I have shame and sadness for the pain this has caused but I also have pride for calling it out and choosing to not pursue life like this. It is an old family pattern, an old cultural pattern. I’m glad to be able to see this.
For Leta, 24 in x 30 in, Acrylic on Panel, NFS
I did this one for my cousin Leta and with full intention towards her as I did it. When I finished it, it really did not feel like it was mine or had anything to do with me. She expressed to me how much it encompassed her new journey in life once she received it so I guess I did a good job of channeling for her.
Hope, 48 in x 72 in, Acrylic on Canvas, Available
I completed this one not long after the Japanese Tōhoku earthquake. It came out surprisingly hopeful and transformative; seemingly completely at odds with how I was feeling about the situation. I hope that my intuition holds on this one!
Looking at the Gender Battle, 48 in x 72 in, Acrylic on Canvas, Available
I was taking a deep look at the negative male and female gender stereotypes when I was working on this piece. It was the first time I realized that I often use yellow to depict the act of observing in my pieces.
Tentative Perceptions, 48 in x 96 in, Acrylic on Canvas, Available
This was one of the first paintings I did where I began to realize how clearly I was trying to communicate to myself about the things I needed to make peace with. This one really feels like the central bird-like figure is an extension of my conscious mind trying to look in to the dark and mysterious fields of my unconscious mind.
No Bones About It, 48 in x 96 in, Acrylic on Canvas, Available
This one came out very clearly and each of the shapes felt very intentional as I created them. It feels very much to me like it's about the transition between life and after life or earth conscious to other conscious. Also, as I look back at this piece, it seems to have quite accurately portrayed the coming of an internal death and rebirth that I've gone through over the past few months.
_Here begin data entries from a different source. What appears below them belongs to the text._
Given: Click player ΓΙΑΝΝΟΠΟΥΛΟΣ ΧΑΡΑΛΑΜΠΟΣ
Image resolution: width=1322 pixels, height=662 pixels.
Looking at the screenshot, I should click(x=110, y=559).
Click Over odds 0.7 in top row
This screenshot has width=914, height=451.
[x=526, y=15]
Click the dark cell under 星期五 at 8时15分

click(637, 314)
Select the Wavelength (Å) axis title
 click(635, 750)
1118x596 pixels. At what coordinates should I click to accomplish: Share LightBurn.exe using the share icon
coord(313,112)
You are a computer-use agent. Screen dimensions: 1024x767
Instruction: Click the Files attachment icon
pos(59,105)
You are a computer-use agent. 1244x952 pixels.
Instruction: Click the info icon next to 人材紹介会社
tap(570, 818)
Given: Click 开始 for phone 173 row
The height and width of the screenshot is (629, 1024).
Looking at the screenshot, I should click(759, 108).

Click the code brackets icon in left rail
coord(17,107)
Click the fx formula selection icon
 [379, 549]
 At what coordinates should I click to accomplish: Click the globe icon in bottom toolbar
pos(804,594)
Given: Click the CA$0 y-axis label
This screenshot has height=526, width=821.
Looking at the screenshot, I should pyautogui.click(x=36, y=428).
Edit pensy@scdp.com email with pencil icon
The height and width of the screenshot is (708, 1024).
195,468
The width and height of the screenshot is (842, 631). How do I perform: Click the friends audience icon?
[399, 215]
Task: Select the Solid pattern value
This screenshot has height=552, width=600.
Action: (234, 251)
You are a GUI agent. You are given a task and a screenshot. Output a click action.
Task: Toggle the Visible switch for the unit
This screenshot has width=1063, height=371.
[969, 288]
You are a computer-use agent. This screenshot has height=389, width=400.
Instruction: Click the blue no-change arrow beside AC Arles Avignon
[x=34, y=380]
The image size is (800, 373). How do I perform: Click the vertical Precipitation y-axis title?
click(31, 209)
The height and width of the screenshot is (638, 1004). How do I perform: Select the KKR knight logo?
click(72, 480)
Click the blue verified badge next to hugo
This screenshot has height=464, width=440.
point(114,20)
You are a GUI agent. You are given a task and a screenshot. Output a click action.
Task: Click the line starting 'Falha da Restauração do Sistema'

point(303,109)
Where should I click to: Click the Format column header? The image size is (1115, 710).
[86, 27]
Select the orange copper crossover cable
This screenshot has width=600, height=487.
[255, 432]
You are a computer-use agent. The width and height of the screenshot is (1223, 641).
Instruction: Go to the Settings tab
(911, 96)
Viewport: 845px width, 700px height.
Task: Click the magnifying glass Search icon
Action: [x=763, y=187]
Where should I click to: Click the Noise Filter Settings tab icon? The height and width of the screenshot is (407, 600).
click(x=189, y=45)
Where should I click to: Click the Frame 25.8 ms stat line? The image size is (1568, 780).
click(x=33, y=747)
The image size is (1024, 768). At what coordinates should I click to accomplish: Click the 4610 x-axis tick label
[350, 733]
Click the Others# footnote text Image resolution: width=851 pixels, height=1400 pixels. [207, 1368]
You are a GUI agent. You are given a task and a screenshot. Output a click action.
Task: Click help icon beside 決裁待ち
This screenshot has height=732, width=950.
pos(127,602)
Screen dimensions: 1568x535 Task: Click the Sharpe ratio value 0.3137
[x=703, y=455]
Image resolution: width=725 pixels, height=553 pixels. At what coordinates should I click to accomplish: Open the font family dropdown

Bracing for Impact, 60 in x 48 in, Acrylic on Canvas, Available
This was actually a completely different piece that I had started shortly after I finished "Alberta" in 2007. It sat in a state of being half finished for 3 years and it was the first piece I decided to work on after my bike accident. I knew that the only way I was going to finish this one was if I used the bones of it as an underpainting and completely reworked the concept and approach. This one really crystallized my new process and it very much reminds me of the feeling I had as I was sailing over the bars of my bicycle.
Alberta, 48 in x 60 in, Acrylic on Canvas, NFS
This painting took me countless hours to complete and spanned the better part of 4 years. I began it in Grande Prairie, Alberta not long after my first child was born & finished it in Edmonton, Alberta not long after my second child was born. If there were ever a piece I could label 'Epic', it would be this one. When I look at the imagery and the insane busy-ness of it, it truly encompasses the time my wife & eventually two children spent there. I was involved in the catering industry in the oilfield and everybody wanted everything yesterday. I still regularly think to myself how much I don't miss that industry!